Here is what I've done: take the submanifold $(0,1)\subset\mathbb{R}$ and notice that $\left.\pi\right|_{(0,1)}:(0,1)\to\pi((0,1))$ is a diffeomorphism. Taking $dx\in\Omega^1((0,1))$, define $\theta:=(\left.\pi\right|_{(0,1)}^{-1})^*(dx)$. In deed we have $\pi^*\theta=dx$ and $\theta$ is closed, since $d\theta=d(\left.\pi\right|_{(0,1)}^{-1})^*(dx)=(\left.\pi\right|_{(0,1)}^{-1})^*(d^2x)=0$. Also, $\theta$ cannot be exact, because if there is some $\sigma\in\Omega^0(\mathbb{T})$ with $\theta=d\sigma$, then:
$$\int_{\pi((0,1))} \theta=\int_{(0,1)}d\sigma=\int_{\partial(0,1)=\emptyset}\sigma=0$$
which is absurd, since $\int_{\pi((0,1))} \theta=\int_{(0,1)}\pi^*\theta=\int_0^1 dx=1$.

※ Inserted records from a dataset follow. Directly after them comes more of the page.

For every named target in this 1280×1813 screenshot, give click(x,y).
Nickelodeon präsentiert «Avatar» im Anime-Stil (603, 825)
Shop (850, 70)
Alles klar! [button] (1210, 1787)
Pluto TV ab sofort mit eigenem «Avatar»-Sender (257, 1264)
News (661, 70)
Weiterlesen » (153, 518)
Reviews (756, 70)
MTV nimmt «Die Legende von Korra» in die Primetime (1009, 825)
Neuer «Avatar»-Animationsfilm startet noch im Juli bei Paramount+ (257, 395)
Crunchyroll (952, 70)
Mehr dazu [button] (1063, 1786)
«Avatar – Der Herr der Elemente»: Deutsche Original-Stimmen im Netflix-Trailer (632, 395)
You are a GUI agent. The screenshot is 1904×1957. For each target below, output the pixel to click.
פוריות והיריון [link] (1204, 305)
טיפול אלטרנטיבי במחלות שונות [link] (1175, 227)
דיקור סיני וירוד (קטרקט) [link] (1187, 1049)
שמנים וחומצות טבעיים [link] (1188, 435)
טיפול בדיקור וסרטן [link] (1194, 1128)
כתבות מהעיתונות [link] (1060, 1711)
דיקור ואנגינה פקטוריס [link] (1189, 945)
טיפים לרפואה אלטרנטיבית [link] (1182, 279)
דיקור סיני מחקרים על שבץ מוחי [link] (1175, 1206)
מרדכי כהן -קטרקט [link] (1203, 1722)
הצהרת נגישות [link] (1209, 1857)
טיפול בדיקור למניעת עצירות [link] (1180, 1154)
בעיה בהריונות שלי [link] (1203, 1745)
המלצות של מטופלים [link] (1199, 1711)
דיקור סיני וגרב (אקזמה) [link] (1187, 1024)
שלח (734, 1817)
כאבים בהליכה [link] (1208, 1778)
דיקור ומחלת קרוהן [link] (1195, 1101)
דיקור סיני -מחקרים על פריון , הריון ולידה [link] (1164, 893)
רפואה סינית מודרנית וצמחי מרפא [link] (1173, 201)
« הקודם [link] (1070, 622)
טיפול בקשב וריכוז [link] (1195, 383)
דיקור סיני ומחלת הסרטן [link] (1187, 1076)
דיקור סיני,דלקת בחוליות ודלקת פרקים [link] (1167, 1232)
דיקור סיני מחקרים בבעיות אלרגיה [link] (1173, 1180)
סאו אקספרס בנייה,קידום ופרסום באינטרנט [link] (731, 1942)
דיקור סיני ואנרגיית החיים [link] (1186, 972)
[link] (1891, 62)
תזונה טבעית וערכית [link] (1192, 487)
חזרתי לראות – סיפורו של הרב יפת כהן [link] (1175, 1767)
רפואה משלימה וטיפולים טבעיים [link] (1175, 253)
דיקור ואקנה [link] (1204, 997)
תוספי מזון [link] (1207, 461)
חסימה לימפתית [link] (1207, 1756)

I'm not sure about this solution since, rigorously speaking, $\theta$ is a $1$-form in $\pi((0,1))$, not in the whole $\mathbb{T}$, which I've implicitly ignored. So the claim $p^*\theta=dx$ is not very well formalized.
Does this solution work? Why? How can it be better formalized?
As you have observed, $\pi | (0,1)$ does not cover the whole $\mathbb{T}$, so your $1$-form $\theta$ is not defined on the whole of $\mathbb{T}$. So let's not call it $\theta$, let's call it instead $\theta_1$, and let's remember that $\theta_1$ is only a 1-form on $\mathbb{T} - \{\pi(0)\}$.
But now you can repeat the process with $\pi | (-1/2,1/2)$. You'll get a 1-form $\theta_2$ defined on $\mathbb{T} - \{\pi(1/2)\}$.
Your remaining job is to check that on the overlapping set $\mathbb{T} - \{\pi(0),\pi(1/2)\}$, the restrictions of $\theta_1$ and $\theta_2$ are equal. So, you can paste them together to obtain the desired 1-form $\theta$ defined on all of $\mathbb{T}$.